What the inhabitants of Hayatabad know about the 
world that exists just a stone's throw away from 
them is what they read in the newspapers or are 
told on television: that black-bearded, kaftaned 
mullahs preach to their disciples the need to 
wage war to defend the strict moral code of 
Islamic fundamentalism or that "spies" are 
beheaded with butcher knives, tribal elders shot, 
and infidels persecuted barbarically.

Still, the Pakistani government didn't get around 
to ordering troops into Peshawar to counteract 
the threat until the very end of June. By then, 
the rich suburb of Hayatabad had long since 
become a testing ground for the Islamists' 
advance. Last November a suicide bomber blew 
himself up outside the home of former Political 
Affairs Minister Amir Muqam after being stopped 
at the gate by security personnel. Four people 
were killed in the attack -- and since then the 
settlement has been on the alert.

Now, though, the bearded Taliban come into town 
in broad daylight, crowded together in the beds 
of their pickup trucks.

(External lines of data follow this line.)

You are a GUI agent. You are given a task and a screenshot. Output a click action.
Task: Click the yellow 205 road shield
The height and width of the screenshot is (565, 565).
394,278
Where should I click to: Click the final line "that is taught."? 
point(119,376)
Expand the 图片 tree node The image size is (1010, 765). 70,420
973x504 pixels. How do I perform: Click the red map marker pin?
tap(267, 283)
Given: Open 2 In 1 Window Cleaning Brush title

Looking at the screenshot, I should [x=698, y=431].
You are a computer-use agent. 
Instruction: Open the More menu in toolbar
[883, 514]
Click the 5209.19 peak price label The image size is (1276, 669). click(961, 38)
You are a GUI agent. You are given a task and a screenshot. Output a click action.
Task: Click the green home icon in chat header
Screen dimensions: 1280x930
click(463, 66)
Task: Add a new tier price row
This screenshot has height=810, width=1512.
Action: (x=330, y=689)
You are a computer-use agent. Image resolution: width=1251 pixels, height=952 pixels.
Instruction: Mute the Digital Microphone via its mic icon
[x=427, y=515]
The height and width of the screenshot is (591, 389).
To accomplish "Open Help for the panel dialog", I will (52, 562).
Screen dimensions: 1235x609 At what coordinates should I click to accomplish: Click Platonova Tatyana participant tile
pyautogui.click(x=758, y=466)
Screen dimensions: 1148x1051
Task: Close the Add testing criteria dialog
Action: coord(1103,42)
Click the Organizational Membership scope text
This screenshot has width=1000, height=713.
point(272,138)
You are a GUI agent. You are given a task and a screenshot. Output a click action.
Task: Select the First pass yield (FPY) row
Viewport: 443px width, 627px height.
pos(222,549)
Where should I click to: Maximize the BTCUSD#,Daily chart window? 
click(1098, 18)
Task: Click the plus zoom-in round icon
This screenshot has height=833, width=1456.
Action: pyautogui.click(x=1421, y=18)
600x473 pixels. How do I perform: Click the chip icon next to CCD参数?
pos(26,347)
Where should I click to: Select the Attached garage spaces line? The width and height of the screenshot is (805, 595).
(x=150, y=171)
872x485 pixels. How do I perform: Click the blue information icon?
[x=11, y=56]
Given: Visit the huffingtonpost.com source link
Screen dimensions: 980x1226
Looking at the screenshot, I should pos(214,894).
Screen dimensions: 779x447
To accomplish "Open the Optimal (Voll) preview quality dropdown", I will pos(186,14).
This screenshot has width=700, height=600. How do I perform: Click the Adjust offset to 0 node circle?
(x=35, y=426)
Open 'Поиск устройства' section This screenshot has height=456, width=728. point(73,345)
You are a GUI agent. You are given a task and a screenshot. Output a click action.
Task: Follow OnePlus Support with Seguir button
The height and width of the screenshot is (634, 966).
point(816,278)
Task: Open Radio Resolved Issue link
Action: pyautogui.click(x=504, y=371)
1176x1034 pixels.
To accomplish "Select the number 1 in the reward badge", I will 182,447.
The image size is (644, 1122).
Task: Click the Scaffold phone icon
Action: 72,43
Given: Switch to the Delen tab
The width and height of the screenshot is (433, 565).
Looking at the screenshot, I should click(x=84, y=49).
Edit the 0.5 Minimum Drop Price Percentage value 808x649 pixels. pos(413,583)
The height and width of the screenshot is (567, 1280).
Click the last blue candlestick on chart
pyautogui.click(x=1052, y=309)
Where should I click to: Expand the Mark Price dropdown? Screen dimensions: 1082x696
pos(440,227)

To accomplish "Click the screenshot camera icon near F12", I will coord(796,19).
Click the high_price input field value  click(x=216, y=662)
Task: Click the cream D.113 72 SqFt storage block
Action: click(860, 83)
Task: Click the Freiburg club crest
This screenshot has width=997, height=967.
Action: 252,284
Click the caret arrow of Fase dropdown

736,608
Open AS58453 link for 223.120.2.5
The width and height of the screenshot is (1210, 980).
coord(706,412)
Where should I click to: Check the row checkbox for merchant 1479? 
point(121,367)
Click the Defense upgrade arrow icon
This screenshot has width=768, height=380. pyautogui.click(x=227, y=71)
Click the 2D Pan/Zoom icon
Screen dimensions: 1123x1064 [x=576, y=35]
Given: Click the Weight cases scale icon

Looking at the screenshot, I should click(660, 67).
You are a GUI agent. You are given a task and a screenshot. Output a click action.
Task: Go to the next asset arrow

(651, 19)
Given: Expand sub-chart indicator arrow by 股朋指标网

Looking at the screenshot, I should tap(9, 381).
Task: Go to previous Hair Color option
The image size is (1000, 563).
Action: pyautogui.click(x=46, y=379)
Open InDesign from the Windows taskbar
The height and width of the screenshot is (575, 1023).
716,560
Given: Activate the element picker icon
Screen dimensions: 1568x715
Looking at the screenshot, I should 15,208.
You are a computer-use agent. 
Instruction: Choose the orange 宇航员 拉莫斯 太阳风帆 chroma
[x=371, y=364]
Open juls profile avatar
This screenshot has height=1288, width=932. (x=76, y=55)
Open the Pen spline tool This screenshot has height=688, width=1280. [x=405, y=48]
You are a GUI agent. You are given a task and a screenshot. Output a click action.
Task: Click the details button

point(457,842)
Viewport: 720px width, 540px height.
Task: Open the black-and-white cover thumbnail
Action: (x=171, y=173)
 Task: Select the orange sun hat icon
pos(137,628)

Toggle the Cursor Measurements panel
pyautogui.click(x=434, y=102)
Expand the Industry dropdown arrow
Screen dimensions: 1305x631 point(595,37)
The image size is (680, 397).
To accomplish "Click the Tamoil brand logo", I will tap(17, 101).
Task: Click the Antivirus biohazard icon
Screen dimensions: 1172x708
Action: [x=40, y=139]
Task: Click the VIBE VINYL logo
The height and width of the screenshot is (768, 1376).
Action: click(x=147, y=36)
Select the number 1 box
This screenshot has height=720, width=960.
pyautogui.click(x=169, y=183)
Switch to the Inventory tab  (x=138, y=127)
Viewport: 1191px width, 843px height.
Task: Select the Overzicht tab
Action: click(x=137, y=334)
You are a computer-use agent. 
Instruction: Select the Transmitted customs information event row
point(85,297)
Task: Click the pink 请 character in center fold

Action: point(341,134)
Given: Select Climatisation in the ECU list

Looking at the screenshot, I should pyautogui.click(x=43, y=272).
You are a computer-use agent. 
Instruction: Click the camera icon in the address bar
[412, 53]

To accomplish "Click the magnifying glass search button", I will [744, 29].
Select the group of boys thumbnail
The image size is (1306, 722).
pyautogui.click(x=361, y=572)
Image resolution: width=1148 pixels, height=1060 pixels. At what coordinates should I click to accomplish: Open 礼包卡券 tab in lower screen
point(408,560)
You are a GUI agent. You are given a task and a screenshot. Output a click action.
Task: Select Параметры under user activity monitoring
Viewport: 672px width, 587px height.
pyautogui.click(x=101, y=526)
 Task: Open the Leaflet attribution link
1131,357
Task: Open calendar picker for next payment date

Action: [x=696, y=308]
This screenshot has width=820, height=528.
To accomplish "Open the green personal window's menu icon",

After repeated 
hit-and-run raids, including the abduction of 
half a dozen prostitutes, this rich section of 
town has grabbed headlines in the press as a 
"kidnappers' paradise."

Massive Pressure

Real estate agent Roger Sarafaz's brother was 
abducted by the Taliban just a few days ago. 
Together with 16 other hostages, all of them 
members of Pakistan's Christian minority, he was 
dragged off to the tribal areas, where he was 
beaten with rifle butts until he was unconscious. 
He was released only after massive pressure was 
brought to bear on the Taliban, not least of all 
by Western players. Since then the Pakistani 
government has been carrying out a military 
operation aimed at putting a stop to brazen 
attacks of this kind by the ethnic Pashtun 
fundamentalists who are at home in the regions 
along the border close to the Khyber Pass.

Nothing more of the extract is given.